Officiellement AgBioWorld est une fondation à but non lucratif, qui « affirme fournir de l’information scientifique sur l’agriculture biologiques aux décideurs à travers le monde » comme le déclare son site. Or le site est hébergé par le Groupe Bivings, situé à Washington, qui est une entreprise de communication qui compte parmi ses clients Monsanto (liste client) et qui s’est spécialisée dans la lobbying sur Internet. Dans un document à destination de ses clients intitulé « Marketing viral : comment infecter le monde. » le groupe Bivings indique « pour certaines campagnes, il n’est pas souhaitable et il est même désastreux que le public sache que votre entreprise y est directement impliquée. » Plus loin, il est recommandé aux entreprises de « présenter votre position en faisant croire qu’elle vient d’une tierce personne… ». La stratégie restera veine : en effet, lorsque que l’on remonte à l’adresse IP de Mary Murphy et Andura Smetacek, on tombe sur l’adresse gatekeeper2.monsanto.com, propriété de la compagnie Monsanto de Saint-Louis. [3]

La contre attaque aura cependant porté ses fruits puisque le 4 avril 2002, la revue Nature publie une note éditoriale inhabituelle qui constitue un « désaveu sans précèdent » [4] : ce fut la première fois que le magazine reniait un article paru dans ses colonnes. En Octobre 2002, Nature refusa un article du Professeur Exequiel Ezcuarra, président de l’Institut mexicain de l’écologie, qui confirmait les résultats de Chapela. En 2003, M. Chapela perd son poste de chercheur en biologie à l’Université de Berkeley, mais il sera réintégré après une décision de justice pour licenciement abusif. Depuis dit- il « je traîne mon boulet de lanceur d’alerte. Je n’ai pas de budget pour conduire les recherches qui m’intéressent, car désormais, aux Etats-Unis, on ne peut plus travailler en biologie si on refuse le soutient des firmes de la biotechnologie… »

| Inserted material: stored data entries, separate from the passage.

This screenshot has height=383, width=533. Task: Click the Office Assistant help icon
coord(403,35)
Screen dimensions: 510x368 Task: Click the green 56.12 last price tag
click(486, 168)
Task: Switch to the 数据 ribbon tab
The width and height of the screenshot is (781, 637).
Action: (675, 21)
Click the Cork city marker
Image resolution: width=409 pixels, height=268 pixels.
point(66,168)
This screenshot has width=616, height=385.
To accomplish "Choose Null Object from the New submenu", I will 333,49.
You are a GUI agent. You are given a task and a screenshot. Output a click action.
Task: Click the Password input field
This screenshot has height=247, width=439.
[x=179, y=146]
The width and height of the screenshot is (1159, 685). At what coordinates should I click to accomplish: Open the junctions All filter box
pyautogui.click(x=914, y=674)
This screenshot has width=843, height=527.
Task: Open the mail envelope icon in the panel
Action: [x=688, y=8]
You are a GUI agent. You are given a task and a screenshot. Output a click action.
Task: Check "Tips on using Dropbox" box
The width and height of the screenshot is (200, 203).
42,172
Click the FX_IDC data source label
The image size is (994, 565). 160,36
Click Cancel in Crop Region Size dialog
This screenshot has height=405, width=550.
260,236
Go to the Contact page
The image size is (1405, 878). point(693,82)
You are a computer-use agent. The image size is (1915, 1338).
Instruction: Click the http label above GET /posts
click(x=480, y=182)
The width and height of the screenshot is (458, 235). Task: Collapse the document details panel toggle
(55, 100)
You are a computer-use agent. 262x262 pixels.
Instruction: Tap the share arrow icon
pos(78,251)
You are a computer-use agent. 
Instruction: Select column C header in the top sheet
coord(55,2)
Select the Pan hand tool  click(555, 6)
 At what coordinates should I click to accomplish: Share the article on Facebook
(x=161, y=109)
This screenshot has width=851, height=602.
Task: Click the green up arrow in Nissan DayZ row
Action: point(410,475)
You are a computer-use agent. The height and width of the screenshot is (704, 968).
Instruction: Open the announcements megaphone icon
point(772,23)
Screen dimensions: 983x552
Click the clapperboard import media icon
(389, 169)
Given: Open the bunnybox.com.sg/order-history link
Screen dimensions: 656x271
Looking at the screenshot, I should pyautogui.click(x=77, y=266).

[1] QUIST et Ignacio CHAPELA « Transgenic DNA into traditional maize landraces in Oaxaca, Mexico » Nature, n°414, 2001

[2] The New York Times, 2 octobre 2001

[3] Le monde selon Monsanto, MM. Robin, coédition La découverte/Arte ed., 2008,p298

[4] « Special investigation : the great mexican maize scandal », New scientist, Op.Cit.